To solve this problem, we'll use a topological sort.^{1} A topological sort is when we take a directed acyclic graph^{2} and we list out nodes in a valid traversal order.

As stated in the problem conditions:

There may be multiple valid order of letters, returning any one of them is fine.

This is a clue to us that topological sort is the appropriate approach. Depending on whether we use breadth first or depth first search, and on the initial ordering of inputs, we might get slightly different results—but as long as it is still a *valid* way to traverse the graph we've got, it won't matter.

### Breadth First Search

First, a breadth first search approach. With BFS, we'll initialize an adjacency list (i.e., a map of characters and the other characters that could come after them) and a count of indegrees. The indegrees of a node are the number of incoming directed edges. So a character that is potentially the first character in our sorted order should have 0 indegrees. If we detect any invalid sorting in the input at this stage, we return early with an empty string.
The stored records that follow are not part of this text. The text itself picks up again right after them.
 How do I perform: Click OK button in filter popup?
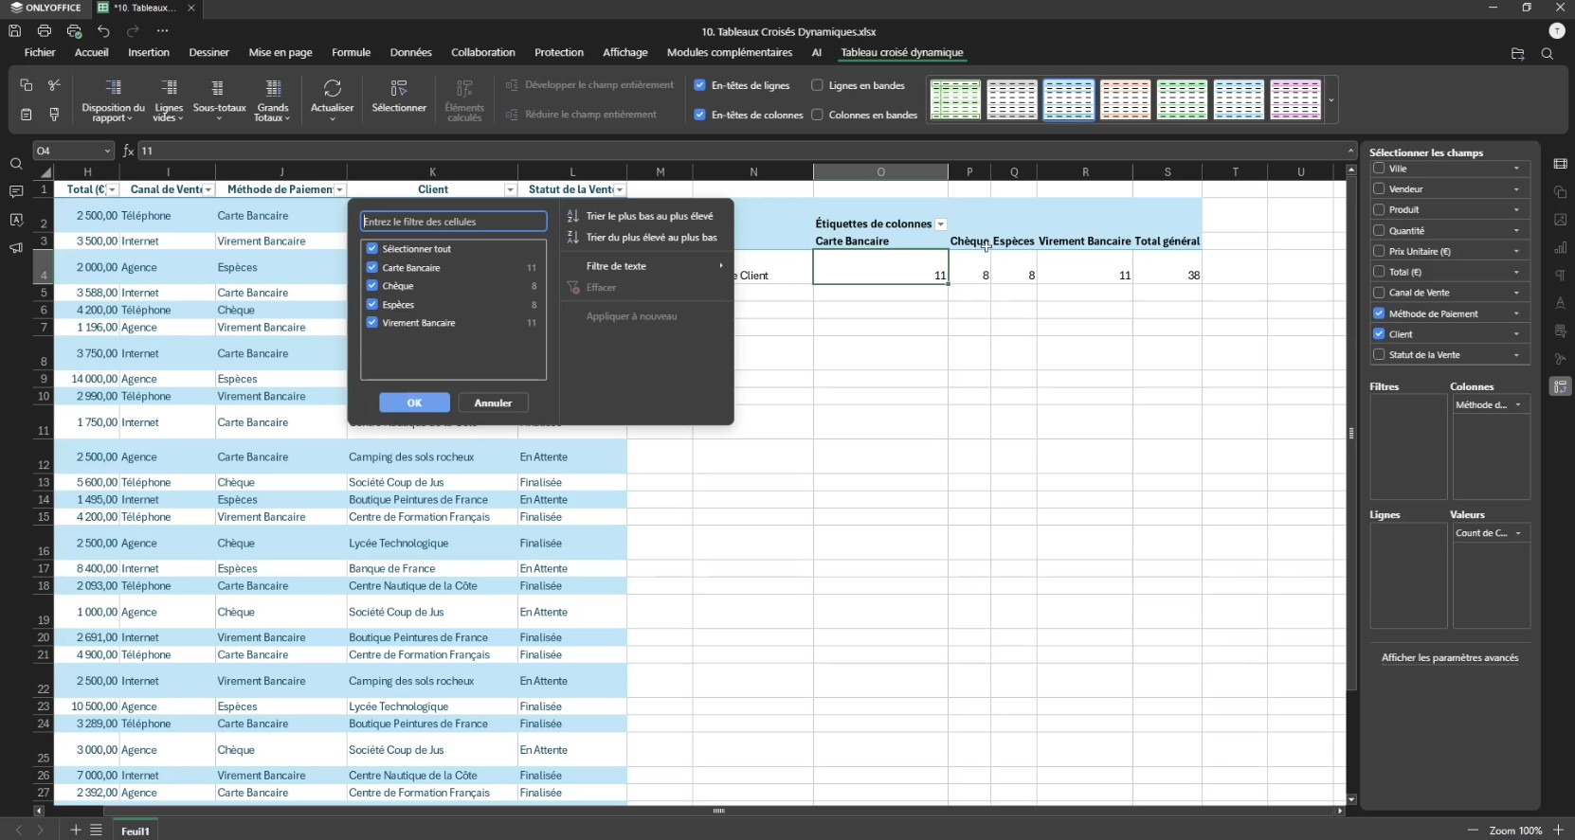pyautogui.click(x=414, y=403)
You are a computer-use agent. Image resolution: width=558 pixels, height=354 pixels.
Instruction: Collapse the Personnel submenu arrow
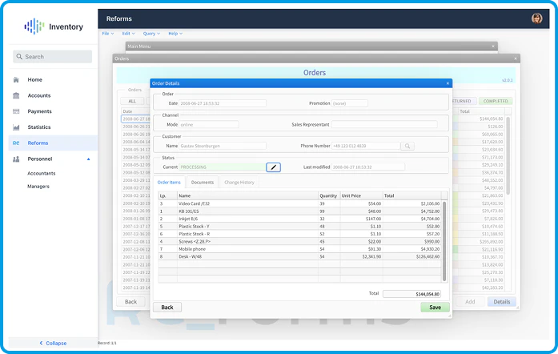click(88, 159)
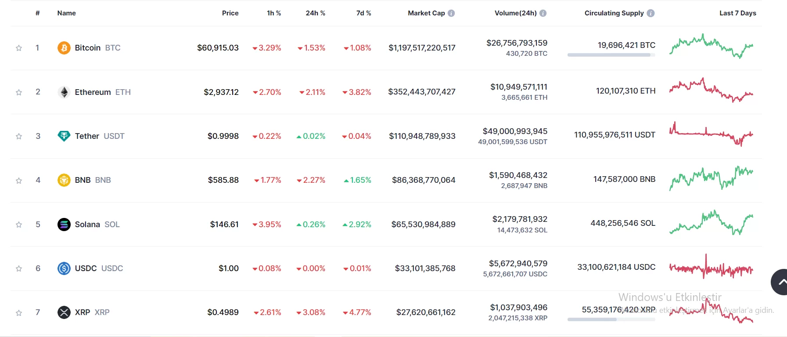Viewport: 787px width, 337px height.
Task: Click Circulating Supply info icon
Action: tap(650, 13)
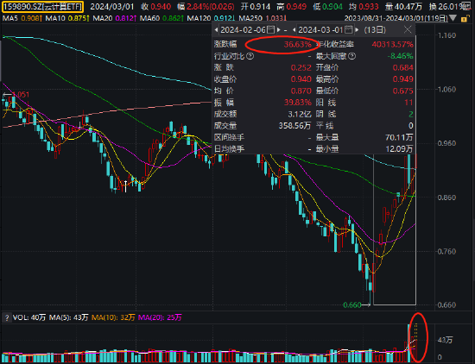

We initialize a queue with all letters that have 0 indegrees. As we go through our queue, we remove each letter, add it to a result variable, and then decrement the indegrees of its neighboring characters. When a character's indegrees becomes 0, it's now a candidate for being the next in order, and gets added to the queue.

Finally, if our result includes each letter we know about from `words`

, then our result is valid and we return it.

`function alienDictionary(words: string[]) {`

const adjacencyList = new Map<string, Set<string>>();

// I know there are 26 possible letters, so go ahead

// and create 26 spaces in the indegrees array and

// initialize them all with 0.

const indegrees = Array(26).fill(0);

// Initialize our adjacency list with empty sets

// for each letter we know about.

words.forEach(word => {

word.split('').forEach(char => {

if (!adjacencyList.get(char)) {

adjacencyList.set(char, new Set());

}

});

});

// Fill out our adjacency list and indegrees array

// by iterating through pairs of words in the array.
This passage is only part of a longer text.